By Tim Hayes

In my old neighborhood, green space remained at a premium.  We had a small backyard, a strip of grass beside the house, and a tiny patch in front.

To prove the point, we had a manual push-mower from Sears.  No gas engine, no extension cord, just you and any kinetic energy you could summon and transfer to the blades.

It wasn’t hard work, but you can imagine the stink I raised whenever it came time for me to cut the grass.  You’d have thought I’d been asked to mow the fairways at Augusta at 4 a.m., when in truth the acreage to be cut might have only been enough for a fair putting green.

So, the ability to sport a decent a lawn – even a Fun-Size one – meant something in my old neighborhood.  Because the grassy spaces had been so diminutive, everybody took a little extra care to keep them cut, trimmed, and maintained.

Everybody but Chick, that is.  Chick lived next door, one house higher than us on the slanted street.

Even though they lived literally 10 feet from my bedroom window, I never understood Chick and his family.  He lived there with a sister about the same age as him, late 20s or early 30s, and a younger brother, Archie.  I assume their parents lived there years earlier, but long before my memory kicked in.

My best guess says that Archie might have been a year or so older than me, but that never became clear.  I couldn’t tell you what grade he attended, because it seemed to get switched around a lot.  Archie was “a little different,” the grown-ups on the block would say.  Be careful around him.

But I never saw Archie do anything weird or dangerous or threatening.  He didn’t talk a lot and didn’t hang around with the guys on the street or down at the park, but so what?  We’d play Wiffle Ball in the alley right outside his back window, but he never came out to join the game.  I didn’t think much of it.  Yet, for some reason, we had been warned about getting too close to Archie.  And he lived next door to me, naturally.

One spring, Chick decided he’d had enough of all this extensive lawn care, and did the unthinkable – he had his entire backyard cemented into an off-street (off-back alley, actually) parking lot.  Just one more proof point that this family up the hill had at least one screw loose.  Probably more, but who wanted to be the one to take inventory?

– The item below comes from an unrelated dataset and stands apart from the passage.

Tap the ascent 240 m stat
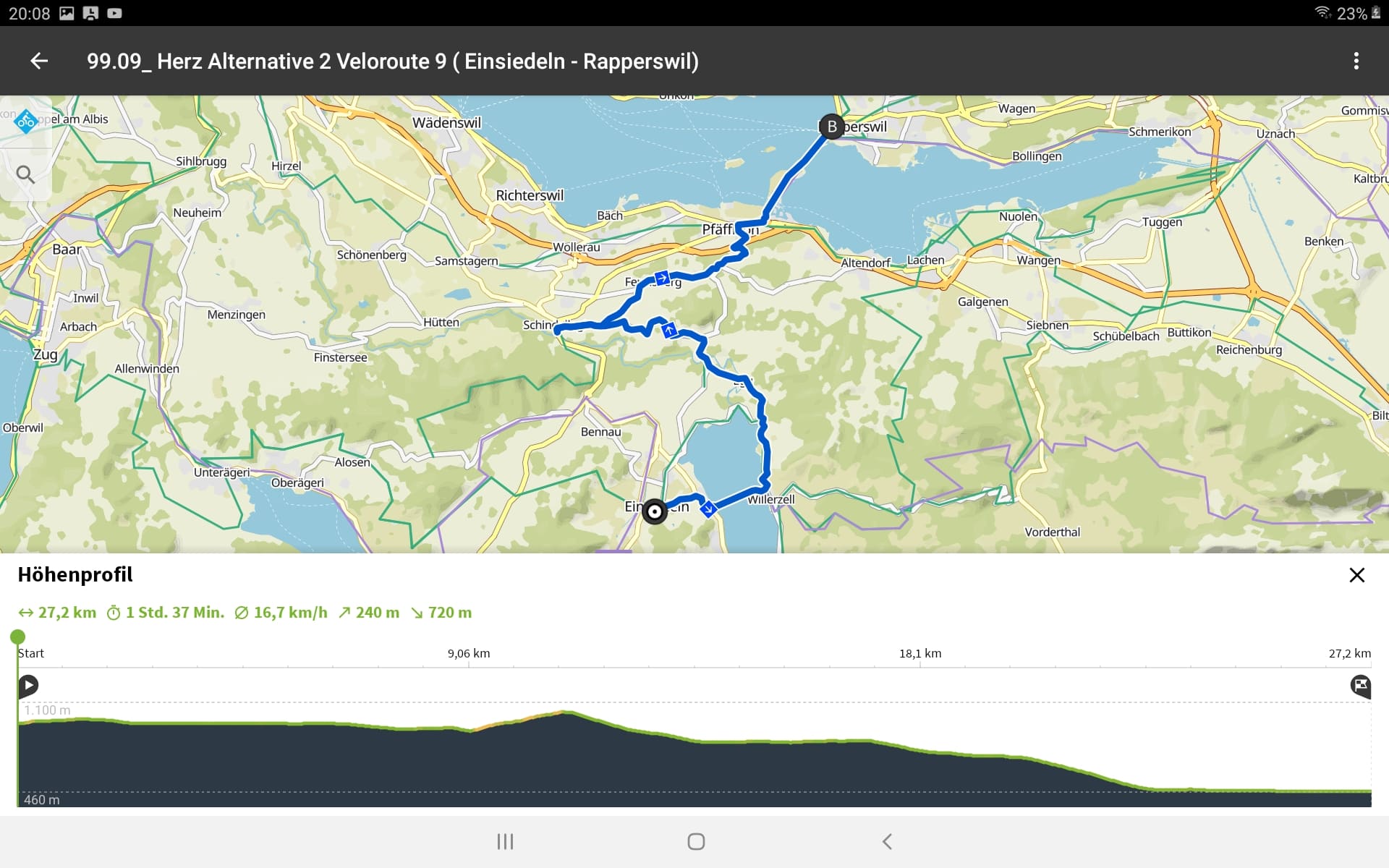Viewport: 1389px width, 868px height. click(369, 613)
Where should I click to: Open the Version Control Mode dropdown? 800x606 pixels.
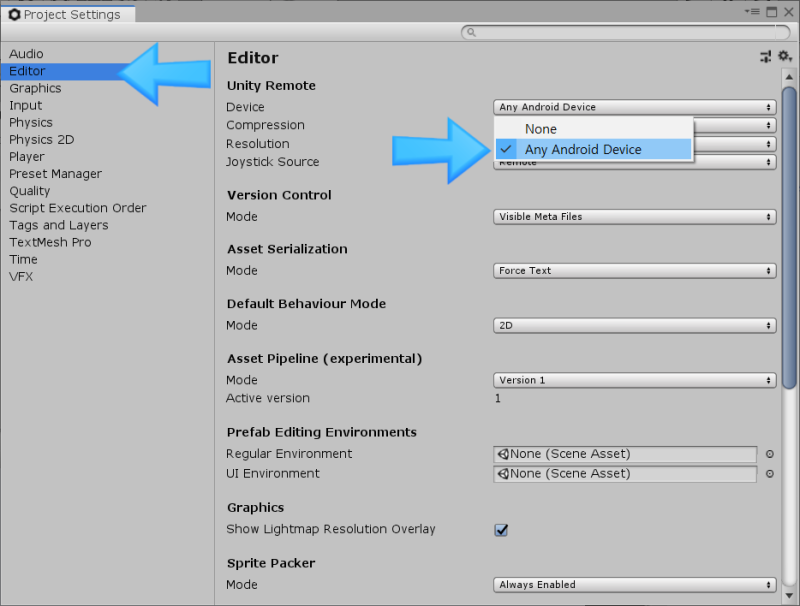click(x=634, y=216)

But Chick didn’t stop there.  Next, he brings home a puppy.  A puppy, and no backyard to run around on, or to do his business in, so to speak.  I guess they took him over to the narrow strip of lawn beside their house for the first month, but a 25-by-5-foot patch of grass can only take so much fertilization.

So Chick shifted to Plan B.  Even more unthinkable than paving over the backyard.  They let the dog leave his doody on the cement – then Chick would turn on his hose and squirt the poop into the alley!  Past our garage, along the back fence of our house, and by all the downstream neighbors until it splashed into the sewer grate at the bottom!

This is how I came to understand the saying, “Shit rolls downhill,” long before entering the world of work as an adult.  I saw it happen!  In living color!  And we did more than see it, if you get where I’m drifting.  Who knew a puppy could produce such vapors?

My buddies and I all thought every Dad down the block – including mine – would march up to Chick’s house and string him up by his own garden hose.

Then, about two weeks after Chick’s Plan B had begun, I heard a tense, heated conversation over the side fence.  The puppy had produced another souvenir pile on the cement, but as Chick went for the hose again, a halting voice piped up, gaining confidence and courage the longer he spoke.

“Listen, Chick, you can’t keep doing that!  We should pick up that poop and put it in a garbage can or something!  That’s really bad, what you’re doing!  My friends don’t like it, and I want them to like me!  It’s hard for me, and you know that.  So stop doing that thing with the hose, right now!”

I stood there, immobilized, silent, stunned, wide-eyed, shocked.  The last thing I wanted was for Chick to know I’d been on the other side of the fence, listening to his little brother’s confrontational comeuppance.  I froze in place until hearing the sound of Chick going back into his house.

The hose never got used again for that purpose.  And Archie had two hits during the next Wiffle Ball game in the back alley.